Can you talk about the vibe of your album or who you’re working with?

My manager/producer Rick is like my mentor, best friend, and I told him he can never leave my side in this life and in music. We have another song co-writer named Fresh who’s like family as well. We work with a couple of really cool people. Our circle is really tight, and I believe after the EP comes out and we go back to LA, since it’s been a while since we’ve been out there, we’re gonna start working with a bunch of new producers.

Are you gonna start working on the album as soon as the EP comes out?

I hope so. I’m so ready, I’m like let’s go in the studio, I wanna work, there’re a couple friends out in LA who just can’t wait to get in the studio with me and work. Listening to the EP over and over again, I already know how it goes but I want to get working on the album. I’m so excited for the EP to come out. I feel like I’m different from what’s out there right now, but also I see a lot of other new artists that I love. H.E.R., Kehlani, SZA, there’s so many. That flow is coming back, and my EP’s coming out, it’s amazing.

What’s one thing you want people to get out of the EP?
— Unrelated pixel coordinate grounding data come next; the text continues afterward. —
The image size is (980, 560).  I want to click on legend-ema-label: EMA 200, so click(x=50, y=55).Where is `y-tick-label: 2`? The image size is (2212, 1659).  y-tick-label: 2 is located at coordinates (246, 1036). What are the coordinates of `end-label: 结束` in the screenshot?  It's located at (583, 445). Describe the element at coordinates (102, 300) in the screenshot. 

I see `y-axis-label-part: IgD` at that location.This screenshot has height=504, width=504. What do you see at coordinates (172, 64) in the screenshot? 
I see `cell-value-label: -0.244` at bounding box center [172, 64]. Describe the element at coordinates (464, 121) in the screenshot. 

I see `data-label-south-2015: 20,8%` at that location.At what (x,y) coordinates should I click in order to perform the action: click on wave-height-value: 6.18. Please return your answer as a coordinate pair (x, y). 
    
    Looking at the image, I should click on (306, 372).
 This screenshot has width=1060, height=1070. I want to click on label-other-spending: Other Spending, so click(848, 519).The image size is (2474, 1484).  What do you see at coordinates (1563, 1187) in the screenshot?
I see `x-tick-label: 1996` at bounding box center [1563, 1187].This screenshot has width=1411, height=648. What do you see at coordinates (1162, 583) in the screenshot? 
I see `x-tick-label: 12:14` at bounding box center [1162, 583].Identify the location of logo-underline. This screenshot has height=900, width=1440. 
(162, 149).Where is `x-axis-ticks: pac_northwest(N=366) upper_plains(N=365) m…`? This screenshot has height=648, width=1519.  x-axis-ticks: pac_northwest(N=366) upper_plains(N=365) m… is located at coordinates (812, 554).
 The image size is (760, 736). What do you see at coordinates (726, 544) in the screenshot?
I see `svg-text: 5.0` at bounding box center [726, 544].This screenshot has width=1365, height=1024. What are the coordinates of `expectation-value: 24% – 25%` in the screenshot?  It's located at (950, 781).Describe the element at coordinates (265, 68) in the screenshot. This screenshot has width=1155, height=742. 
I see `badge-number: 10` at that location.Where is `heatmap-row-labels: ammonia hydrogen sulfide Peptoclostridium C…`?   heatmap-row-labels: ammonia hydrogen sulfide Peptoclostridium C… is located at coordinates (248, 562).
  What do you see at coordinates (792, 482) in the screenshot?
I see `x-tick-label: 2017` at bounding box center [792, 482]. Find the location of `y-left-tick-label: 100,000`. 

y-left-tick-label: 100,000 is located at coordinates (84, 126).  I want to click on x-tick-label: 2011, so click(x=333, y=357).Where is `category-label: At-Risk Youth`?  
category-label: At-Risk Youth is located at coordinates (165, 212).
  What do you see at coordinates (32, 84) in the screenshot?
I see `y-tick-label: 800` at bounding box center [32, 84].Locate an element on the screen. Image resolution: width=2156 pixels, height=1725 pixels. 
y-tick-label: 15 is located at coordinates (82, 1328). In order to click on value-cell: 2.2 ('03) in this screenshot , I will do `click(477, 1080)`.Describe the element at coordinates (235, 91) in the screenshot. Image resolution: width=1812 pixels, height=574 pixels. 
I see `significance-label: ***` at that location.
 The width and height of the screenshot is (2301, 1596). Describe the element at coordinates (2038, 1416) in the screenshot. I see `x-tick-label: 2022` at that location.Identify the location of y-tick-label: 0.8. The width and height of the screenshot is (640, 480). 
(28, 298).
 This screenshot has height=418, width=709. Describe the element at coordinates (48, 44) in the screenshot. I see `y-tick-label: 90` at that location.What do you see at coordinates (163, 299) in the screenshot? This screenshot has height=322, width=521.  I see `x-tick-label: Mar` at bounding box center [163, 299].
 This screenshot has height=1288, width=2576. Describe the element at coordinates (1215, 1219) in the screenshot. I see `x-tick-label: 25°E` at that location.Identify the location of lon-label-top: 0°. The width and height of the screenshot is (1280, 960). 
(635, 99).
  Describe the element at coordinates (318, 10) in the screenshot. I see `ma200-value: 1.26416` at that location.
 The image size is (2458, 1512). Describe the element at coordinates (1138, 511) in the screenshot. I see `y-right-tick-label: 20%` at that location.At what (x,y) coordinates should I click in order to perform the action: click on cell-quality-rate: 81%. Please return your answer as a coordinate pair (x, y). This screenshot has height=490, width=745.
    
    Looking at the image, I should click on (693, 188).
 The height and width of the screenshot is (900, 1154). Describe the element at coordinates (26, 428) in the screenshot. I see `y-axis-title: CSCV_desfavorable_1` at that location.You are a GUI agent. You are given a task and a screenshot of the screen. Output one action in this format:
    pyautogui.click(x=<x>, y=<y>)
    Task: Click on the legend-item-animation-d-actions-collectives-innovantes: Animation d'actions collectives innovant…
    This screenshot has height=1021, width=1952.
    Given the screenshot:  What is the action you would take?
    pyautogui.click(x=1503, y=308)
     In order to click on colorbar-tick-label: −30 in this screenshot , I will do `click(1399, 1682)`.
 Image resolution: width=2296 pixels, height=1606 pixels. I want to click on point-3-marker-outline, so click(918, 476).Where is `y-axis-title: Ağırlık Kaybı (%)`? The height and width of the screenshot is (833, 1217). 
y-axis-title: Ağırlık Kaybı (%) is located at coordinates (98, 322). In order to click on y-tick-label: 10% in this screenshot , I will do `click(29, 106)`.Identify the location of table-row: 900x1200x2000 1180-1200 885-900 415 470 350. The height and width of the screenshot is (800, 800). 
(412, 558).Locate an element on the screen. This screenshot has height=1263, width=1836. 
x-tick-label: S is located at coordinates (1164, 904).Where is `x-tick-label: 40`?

I hope they will feel the energy that I put into it when they listen to it. I really hope I can change people’s mood, let them know that everything is a process. You’re supposed to go through things where you have doubts, where you’re depressed, you think you’re fighting with a demon. It’s a part of the process and I’m one in a million who’s here to tell you, you can do it. If I did it, just like some other artists, I’ve been there and I’m here now. I want to bless them with my music and connect with them and let them know we’re giving them the opportunity just like the women of yesterday gave us the opportunity to take it to the next level. We’re opening up the doors for people that have problems with themselves, whatever it is they’re going through, to be like come, take my hand. That’s the message I hope they get out of it.